Ransomware attacks work by encrypting a target organization's computer systems and data, with attackers demanding payment in exchange for a decryption key. When the affected systems control physical manufacturing equipment rather than just office computers, as is common in food and beverage plants, an attack can halt production lines entirely rather than simply disrupting back-office operations.
Coca-Cola has not publicly detailed which specific systems were compromised or attributed the attack to a particular group, both common practices in the early stages of an active incident response, when companies are often still working with cybersecurity investigators to understand the scope of a breach before disclosing further detail that could complicate negotiations or recovery.
The incident adds to a run of cyberattacks against food and beverage manufacturers in recent years, a sector security researchers describe as an increasingly attractive target for ransomware groups precisely because production delays are costly and highly visible, giving attackers leverage to pressure a quick ransom payment rather than a prolonged recovery.
A widely cited earlier case involved JBS, one of the world's largest meat processors, which paid an $11 million ransom in 2021 after an attack disrupted operations across multiple countries — an episode that prompted US government agencies to issue specific guidance to food and agriculture companies about ransomware preparedness in the years since.

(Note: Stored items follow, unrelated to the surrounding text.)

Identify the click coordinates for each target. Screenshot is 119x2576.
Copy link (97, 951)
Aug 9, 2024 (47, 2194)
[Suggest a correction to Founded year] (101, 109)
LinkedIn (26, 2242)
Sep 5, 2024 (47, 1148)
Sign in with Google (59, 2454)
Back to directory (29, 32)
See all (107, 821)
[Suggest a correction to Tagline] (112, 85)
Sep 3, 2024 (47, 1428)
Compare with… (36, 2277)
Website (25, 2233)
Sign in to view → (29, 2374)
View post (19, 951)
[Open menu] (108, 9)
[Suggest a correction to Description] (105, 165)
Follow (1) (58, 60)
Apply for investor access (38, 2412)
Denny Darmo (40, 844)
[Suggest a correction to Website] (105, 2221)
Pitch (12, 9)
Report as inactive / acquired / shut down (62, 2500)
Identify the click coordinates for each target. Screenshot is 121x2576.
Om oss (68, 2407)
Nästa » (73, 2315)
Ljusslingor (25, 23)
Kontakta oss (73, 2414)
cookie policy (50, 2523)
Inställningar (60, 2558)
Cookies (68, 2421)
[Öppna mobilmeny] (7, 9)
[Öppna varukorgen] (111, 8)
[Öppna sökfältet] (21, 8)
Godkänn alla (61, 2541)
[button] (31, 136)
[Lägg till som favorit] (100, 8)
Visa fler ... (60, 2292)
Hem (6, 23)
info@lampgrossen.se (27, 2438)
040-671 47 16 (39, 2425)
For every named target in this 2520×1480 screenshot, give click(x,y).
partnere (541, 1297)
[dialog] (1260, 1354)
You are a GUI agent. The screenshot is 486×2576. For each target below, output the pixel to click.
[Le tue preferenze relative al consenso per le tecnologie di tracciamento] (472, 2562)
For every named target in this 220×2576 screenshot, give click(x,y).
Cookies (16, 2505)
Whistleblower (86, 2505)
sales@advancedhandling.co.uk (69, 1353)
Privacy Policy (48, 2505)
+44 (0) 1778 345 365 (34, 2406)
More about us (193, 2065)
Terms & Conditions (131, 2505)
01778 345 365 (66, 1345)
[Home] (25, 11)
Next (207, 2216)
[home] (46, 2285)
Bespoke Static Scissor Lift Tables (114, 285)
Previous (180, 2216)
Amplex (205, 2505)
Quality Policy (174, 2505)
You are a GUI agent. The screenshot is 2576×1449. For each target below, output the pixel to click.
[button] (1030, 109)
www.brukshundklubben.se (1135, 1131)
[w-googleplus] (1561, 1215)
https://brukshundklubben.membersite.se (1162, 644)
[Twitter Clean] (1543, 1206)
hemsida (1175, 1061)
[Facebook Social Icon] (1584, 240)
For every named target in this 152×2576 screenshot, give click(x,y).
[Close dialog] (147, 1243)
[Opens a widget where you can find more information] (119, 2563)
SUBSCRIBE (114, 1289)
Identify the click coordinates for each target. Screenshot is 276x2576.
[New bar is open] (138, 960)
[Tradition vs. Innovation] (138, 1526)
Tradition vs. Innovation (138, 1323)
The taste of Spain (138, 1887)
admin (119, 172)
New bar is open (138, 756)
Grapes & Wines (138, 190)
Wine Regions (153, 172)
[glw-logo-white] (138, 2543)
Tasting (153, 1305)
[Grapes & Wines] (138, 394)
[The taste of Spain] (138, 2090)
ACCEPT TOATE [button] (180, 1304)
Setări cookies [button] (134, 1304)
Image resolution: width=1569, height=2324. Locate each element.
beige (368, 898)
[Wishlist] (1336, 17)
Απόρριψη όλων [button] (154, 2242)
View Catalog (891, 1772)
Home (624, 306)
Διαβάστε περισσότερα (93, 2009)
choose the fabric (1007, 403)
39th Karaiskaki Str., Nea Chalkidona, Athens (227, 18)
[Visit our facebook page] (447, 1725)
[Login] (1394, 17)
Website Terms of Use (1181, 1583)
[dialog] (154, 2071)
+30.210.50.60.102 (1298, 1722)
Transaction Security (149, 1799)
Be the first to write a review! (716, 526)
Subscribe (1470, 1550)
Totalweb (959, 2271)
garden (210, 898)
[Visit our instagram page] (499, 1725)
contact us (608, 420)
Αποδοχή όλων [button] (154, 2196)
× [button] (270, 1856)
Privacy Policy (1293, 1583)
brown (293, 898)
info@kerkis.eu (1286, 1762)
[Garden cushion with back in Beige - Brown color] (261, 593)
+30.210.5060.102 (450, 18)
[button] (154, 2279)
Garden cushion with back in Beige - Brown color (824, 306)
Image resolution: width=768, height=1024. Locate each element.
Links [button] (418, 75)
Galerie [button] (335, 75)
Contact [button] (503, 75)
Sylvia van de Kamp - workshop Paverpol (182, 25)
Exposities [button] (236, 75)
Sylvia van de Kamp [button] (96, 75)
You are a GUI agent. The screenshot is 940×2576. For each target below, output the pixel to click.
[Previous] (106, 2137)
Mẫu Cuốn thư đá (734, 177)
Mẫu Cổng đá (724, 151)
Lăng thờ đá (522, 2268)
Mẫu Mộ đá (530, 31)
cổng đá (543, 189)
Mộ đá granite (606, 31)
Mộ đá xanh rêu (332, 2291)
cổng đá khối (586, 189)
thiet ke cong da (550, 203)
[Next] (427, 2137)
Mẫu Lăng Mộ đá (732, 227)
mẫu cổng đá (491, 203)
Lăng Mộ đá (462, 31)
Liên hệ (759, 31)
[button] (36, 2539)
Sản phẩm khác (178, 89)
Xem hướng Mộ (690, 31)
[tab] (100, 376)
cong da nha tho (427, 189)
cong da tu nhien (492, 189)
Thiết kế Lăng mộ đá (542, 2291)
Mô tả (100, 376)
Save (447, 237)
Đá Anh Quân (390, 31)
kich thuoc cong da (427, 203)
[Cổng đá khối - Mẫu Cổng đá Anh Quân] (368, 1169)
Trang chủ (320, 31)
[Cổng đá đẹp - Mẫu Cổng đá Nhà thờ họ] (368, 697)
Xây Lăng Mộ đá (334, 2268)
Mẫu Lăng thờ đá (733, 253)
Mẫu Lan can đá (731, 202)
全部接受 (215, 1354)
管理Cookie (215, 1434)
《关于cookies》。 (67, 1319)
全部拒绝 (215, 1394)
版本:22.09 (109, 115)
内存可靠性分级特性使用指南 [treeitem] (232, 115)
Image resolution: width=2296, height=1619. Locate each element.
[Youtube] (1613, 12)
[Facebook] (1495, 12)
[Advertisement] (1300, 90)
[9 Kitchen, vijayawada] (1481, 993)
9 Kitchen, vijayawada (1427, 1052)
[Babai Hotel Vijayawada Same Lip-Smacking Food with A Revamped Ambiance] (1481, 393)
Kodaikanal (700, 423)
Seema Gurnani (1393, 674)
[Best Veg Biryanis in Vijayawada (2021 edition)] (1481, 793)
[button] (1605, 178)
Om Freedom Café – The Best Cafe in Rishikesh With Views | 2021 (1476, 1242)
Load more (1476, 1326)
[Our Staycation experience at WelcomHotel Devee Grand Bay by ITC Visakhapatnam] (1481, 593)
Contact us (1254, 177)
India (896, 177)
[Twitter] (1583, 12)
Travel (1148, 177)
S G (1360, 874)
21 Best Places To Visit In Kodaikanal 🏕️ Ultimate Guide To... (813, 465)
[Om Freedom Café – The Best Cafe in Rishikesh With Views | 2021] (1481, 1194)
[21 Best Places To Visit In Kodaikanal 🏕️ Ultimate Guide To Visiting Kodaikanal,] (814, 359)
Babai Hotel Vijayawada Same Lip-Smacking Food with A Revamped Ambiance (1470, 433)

Security researchers point to a structural vulnerability specific to manufacturing: many food production facilities run operational technology — the specialized computer systems that control physical equipment like mixers, packaging lines and refrigeration — that is older, harder to patch, and less consistently monitored than standard corporate IT systems, making it a comparatively soft target once attackers gain a foothold in a company's network.
For Coca-Cola and Fairlife, the immediate consequence is a gap in supply of Fairlife-branded products to US retailers for as long as production remains halted, though the company has not detailed how long that gap is expected to last or how it plans to manage distribution to existing retail partners in the meantime.
The US government has increasingly classified food and agriculture as critical infrastructure for cybersecurity purposes, a designation that brings additional federal reporting requirements and, in some cases, coordination support from agencies such as the Cybersecurity and Infrastructure Security Agency when a major producer is hit.
Cybersecurity specialists generally advise affected companies against paying ransoms, noting that payment neither guarantees full data recovery nor prevents attackers from striking the same organization again, though the advice is frequently weighed against the immediate commercial pressure of extended production downtime, which can run into significant daily losses for a large manufacturer.
Coca-Cola said it is working to restore operations at the Fairlife facility, without providing a specific timeline. The incident is likely to renew scrutiny of cybersecurity investment across the food manufacturing sector, where researchers say the gap between the potential cost of an attack and the cost of hardening operational technology systems in advance remains a persistent challenge for companies balancing security spending against other priorities.